Pembaruan atau revolusi?

 


Berkampanye tahun lalu, Partai Buruh mengatakan akan membutuhkan dua periode parlemen—satu dekade—untuk memperbarui Inggris. Meskipun hasil jajak pendapat buruk, partai ini menyatakan telah mencapai kemajuan, terutama secara internasional, karena Starmer telah membantu memulihkan hubungan Inggris dengan sekutu-sekutunya di Eropa. Richard Hermer, jaksa agung, mengatakan kesepakatan "satu masuk satu keluar" baru-baru ini untuk memulangkan migran ke Prancis merupakan tolok ukur bagaimana Inggris tidak lagi bermain "cepat dan longgar" dengan komitmen internasionalnya, seperti yang dilakukan selama tahun-tahun Brexit.


Di dalam negeri, Partai Buruh mengatakan janjinya untuk membangun 1,5 juta rumah dan mereformasi perpajakan juga akan memakan waktu bertahun-tahun, bukan berbulan-bulan.
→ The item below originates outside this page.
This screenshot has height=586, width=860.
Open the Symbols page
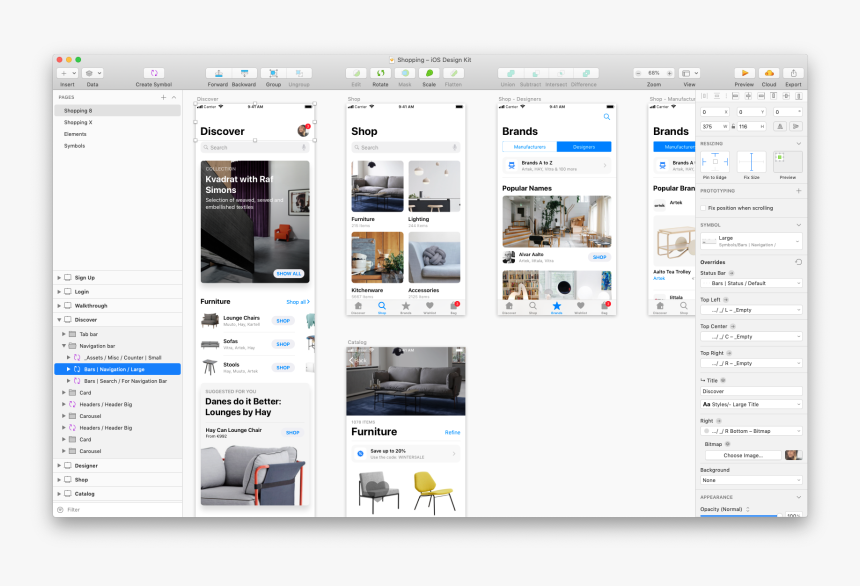click(75, 145)
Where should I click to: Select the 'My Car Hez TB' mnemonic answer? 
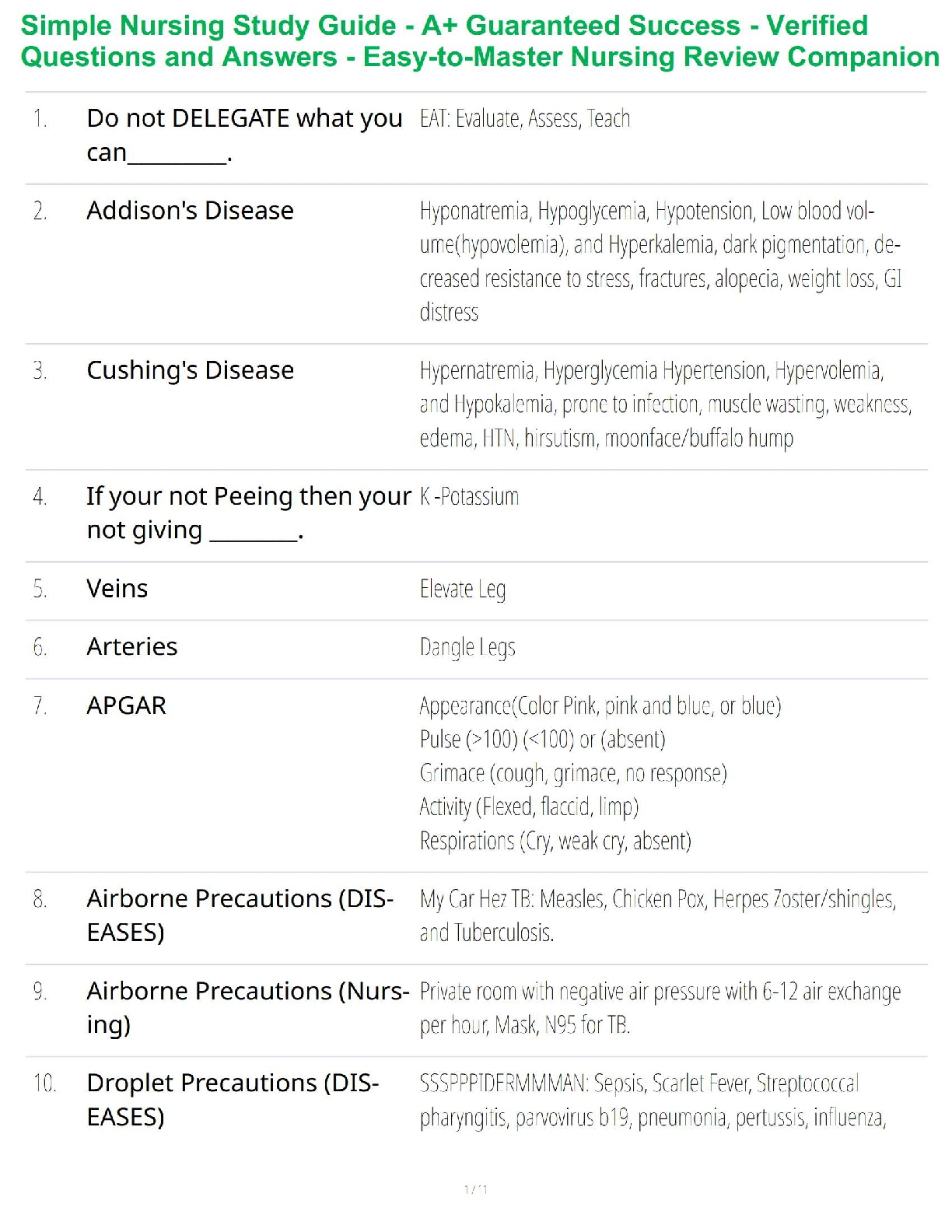[x=657, y=916]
Meskipun ancaman Rusia telah mendorong Eropa untuk meningkatkan anggaran pertahanannya, Luke Pollard, menteri pengadaan pertahanan Inggris, mengatakan dorongan untuk "siap perang" akan merangsang perekonomian. Sebagaimana adanya "dividen perdamaian" setelah Perang Dunia II, Pollard mengatakan Inggris dapat meraup "dividen pertahanan" seiring dengan persenjataannya.


Sepanjang konferensi, anggota parlemen dan analis menekankan bahwa kekhawatiran yang dipicu oleh Farage tentang imigrasi akan mereda jika Partai Buruh meningkatkan standar hidup. Pemerintah bertaruh bahwa jika warga Inggris merasa cukup kaya pada tahun 2029, mereka tidak akan tergoda untuk "mengambil risiko" pada Reform UK.
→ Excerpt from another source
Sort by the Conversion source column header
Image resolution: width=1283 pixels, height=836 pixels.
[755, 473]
Namun, satu masalah dengan "dekade pembaruan nasional" adalah bahwa hal itu membutuhkan waktu satu dekade. Masalah lainnya adalah banyak orang Inggris tampaknya lebih tertarik pada revolusi daripada sekadar pembaruan.


"Jalan kita, jalan pembaruan, panjang, sulit, dan membutuhkan keputusan yang tidak mudah atau tanpa biaya," ujar Starmer dalam konferensi tersebut. "Namun di ujung jalan yang sulit ini, akan lahir negara baru, negara yang lebih adil, tanah yang bermartabat dan terhormat."


Apakah cukup banyak orang Inggris yang menginginkan hal ini masih menjadi pertanyaan lain. Bertentangan dengan janji Starmer untuk membangun Inggris yang "toleran, bermartabat, dan penuh hormat" selama bertahun-tahun, Farage justru menjual sesuatu yang lebih tajam dan lebih langsung. Apakah Starmer melebih-lebihkan selera publik terhadap kompleksitas?


"Saya sungguh-sungguh yakin bahwa masyarakat Inggris memahami kesulitan yang dihadapi saat ini dan bahwa mereka memiliki pemerintah yang mendengarkan dengan saksama dan melakukan segala yang dapat dilakukan," ujar Hermer, Jaksa Agung, kepada CNN.


"Meskipun prosesnya panjang dan lambat … Saya yakin ketika malam pemilihan tiba beberapa tahun lagi, publik Inggris akan dapat mencium adanya kecurangan," tambah Hermer.